### Passage to read ###

Machine learning methods as an alternative to material models

The complexities of new materials and cumbersome numerical expenses for the evaluation of the corresponding material models pose several difficulties for the exploration and simulation of novel material combinations at engineering scale. Current computational power and novel machine learning (ML) approaches offer scalable methods which can combine insights of material modeling with the flexibility and efficiency of data-driven surrogates [38]. New ML approaches show promising performance in many engineering fields, as, e.g., computational mechanics [39,40,41,42] and structural engineering [43]. At this point, one should also mention data-driven computing [44, 45]. In these works, the material behavior is only described by data. The idea is to find the point in the data set which is closest to the constraint set given by kinematical relations, balance laws and boundary conditions (see also [46, 47]).

A promising ansatz in multi-scale problems is to incorporate ML models as surrogates for small scale material behavior in macroscopic simulations [38, 48,49,50]. Multiscale analysis of reinforced concrete is conducted in [51], where ANNs are used to approximate the stress vs. crack opening material response based on mesoscale simulations (see also [52]). Radial numerically explicit potentials have been developed in [53] for hyperelastic materials for the acceleration of two-scale problems, which can be improved by recent strategies for the generation of points on hyperspheres, see, e.g., [54]. In [55], ANNs are used in combination with FE simulations in order to capture the hydro-mechanical coupling of porous media. Based on FE simulations, trained ANNs can show excellent results in predicting the effective electrical response of graphene/polymer nanocomposites and in macroscopic computations [56]. An on-the-fly adaptive scheme with error estimators is developed in [57], allowing the flexible switching between highly efficient microscale-trained ANNs and the physics-driven reduced-order model in macroscopic mechanical FE simulations. The wide spectrum of ANN models and the application of them show that ANNs are not only capable of bridging constitutive behavior across scales in materials science but they also offer the opportunity to efficiently utilize trained surrogates in large scale simulations.

###

● **Given request 1**
Which lines in the listing below contain the word "dimensions"? Copy each of those lines.

### Rows ###

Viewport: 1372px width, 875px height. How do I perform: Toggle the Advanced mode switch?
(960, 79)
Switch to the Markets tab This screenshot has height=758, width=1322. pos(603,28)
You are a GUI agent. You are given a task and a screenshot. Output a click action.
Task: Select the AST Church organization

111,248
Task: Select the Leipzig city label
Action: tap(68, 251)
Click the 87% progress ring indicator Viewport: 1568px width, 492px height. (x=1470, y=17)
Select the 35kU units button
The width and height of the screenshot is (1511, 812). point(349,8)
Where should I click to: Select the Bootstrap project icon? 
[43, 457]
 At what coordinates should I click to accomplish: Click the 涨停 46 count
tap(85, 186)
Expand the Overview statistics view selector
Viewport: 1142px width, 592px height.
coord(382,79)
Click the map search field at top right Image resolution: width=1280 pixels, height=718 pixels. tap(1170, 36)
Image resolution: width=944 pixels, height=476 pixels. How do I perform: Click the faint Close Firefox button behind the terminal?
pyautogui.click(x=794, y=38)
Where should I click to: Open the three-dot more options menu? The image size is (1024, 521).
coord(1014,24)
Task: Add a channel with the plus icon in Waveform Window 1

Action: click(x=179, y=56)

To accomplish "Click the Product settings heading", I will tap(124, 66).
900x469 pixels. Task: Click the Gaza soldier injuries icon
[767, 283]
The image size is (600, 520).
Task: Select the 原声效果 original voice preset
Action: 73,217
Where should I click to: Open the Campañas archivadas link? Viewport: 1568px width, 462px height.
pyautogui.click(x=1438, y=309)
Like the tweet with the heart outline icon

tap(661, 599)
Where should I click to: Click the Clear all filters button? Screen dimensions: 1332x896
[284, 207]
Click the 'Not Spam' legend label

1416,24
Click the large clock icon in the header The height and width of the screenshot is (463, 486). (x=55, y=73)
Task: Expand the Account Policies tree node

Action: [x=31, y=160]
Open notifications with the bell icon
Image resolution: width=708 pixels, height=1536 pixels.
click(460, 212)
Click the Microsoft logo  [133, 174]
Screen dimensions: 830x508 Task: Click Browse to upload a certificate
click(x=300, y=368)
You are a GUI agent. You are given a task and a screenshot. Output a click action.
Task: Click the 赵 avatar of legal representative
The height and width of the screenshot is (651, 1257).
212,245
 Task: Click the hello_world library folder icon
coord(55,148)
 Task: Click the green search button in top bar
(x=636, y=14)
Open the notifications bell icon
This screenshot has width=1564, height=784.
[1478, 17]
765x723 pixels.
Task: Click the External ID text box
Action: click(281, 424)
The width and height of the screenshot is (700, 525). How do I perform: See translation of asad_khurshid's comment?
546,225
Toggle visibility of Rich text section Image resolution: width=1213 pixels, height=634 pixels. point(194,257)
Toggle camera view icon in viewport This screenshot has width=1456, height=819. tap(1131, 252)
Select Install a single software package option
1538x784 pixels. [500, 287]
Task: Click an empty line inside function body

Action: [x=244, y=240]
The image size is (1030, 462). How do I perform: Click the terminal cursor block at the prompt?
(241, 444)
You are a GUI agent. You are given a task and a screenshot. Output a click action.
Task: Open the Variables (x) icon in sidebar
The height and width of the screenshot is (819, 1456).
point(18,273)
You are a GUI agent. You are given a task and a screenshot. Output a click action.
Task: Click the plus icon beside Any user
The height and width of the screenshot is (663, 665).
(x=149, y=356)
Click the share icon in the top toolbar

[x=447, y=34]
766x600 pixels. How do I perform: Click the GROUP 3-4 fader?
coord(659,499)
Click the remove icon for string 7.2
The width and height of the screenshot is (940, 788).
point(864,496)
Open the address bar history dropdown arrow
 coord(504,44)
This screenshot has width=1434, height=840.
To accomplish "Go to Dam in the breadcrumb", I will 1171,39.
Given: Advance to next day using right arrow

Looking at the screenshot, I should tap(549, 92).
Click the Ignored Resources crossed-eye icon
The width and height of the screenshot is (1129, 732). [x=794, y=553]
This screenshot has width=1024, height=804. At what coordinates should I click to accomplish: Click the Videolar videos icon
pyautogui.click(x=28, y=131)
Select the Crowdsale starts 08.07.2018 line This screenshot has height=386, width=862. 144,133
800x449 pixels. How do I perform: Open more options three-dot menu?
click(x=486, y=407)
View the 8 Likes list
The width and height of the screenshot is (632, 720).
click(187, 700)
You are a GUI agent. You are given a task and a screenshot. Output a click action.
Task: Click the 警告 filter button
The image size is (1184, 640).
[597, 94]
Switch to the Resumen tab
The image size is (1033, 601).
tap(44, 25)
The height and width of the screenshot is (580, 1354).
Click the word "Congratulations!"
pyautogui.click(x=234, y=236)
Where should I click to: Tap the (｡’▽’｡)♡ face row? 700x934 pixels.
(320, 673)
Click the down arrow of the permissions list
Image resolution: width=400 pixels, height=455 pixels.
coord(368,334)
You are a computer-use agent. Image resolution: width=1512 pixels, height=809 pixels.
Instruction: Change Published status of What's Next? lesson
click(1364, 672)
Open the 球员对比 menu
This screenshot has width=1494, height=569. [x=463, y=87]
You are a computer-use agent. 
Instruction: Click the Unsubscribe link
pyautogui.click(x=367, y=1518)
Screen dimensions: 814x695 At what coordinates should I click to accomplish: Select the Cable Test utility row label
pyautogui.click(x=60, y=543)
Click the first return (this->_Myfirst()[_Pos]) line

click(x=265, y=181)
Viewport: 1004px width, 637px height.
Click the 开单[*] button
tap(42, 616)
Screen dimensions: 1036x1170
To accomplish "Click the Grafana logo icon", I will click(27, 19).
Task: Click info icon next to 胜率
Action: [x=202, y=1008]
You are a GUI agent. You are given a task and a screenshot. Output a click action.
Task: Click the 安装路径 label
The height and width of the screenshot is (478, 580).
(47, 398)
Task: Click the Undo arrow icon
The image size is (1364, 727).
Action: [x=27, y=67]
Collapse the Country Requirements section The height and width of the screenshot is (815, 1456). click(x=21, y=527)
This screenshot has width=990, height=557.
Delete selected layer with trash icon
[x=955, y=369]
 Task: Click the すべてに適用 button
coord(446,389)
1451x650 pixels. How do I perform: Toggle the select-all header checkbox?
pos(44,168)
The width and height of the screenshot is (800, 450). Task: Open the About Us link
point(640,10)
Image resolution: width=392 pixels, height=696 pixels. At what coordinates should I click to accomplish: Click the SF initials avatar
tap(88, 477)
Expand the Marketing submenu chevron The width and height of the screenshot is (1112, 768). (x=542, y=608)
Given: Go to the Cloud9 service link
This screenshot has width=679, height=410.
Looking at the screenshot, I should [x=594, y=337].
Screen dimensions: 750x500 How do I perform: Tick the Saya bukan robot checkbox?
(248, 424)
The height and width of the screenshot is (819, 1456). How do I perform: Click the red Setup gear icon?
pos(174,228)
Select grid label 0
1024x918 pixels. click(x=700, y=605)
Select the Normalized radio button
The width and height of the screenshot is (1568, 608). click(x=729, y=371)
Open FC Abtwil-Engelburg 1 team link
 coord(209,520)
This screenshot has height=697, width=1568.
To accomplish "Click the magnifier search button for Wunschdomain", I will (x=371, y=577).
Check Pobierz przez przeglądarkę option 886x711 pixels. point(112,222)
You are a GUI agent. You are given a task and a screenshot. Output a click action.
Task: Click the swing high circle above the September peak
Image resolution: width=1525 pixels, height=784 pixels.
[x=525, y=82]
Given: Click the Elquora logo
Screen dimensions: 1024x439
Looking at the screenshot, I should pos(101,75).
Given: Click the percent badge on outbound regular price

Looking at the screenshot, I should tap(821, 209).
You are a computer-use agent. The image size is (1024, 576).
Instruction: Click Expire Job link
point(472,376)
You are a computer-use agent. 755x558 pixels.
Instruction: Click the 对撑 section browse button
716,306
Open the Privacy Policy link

###

● **Given request 2**
In the passage on machine learning as an alternative to material models, what do ANNs approximate in the multiscale analysis of reinforced concrete?

● **Exercise response 1**
Where should I click to: Click the Clear all filters button? Screen dimensions: 1332x896
Screen dimensions: 830x508 Task: Click Browse to upload a certificate
Screen dimensions: 814x695 At what coordinates should I click to accomplish: Select the Cable Test utility row label
Screen dimensions: 1036x1170
Screen dimensions: 750x500 How do I perform: Tick the Saya bukan robot checkbox?
Screen dimensions: 1024x439

● **Exercise response 2**
The stress vs. crack opening material response, based on mesoscale simulations.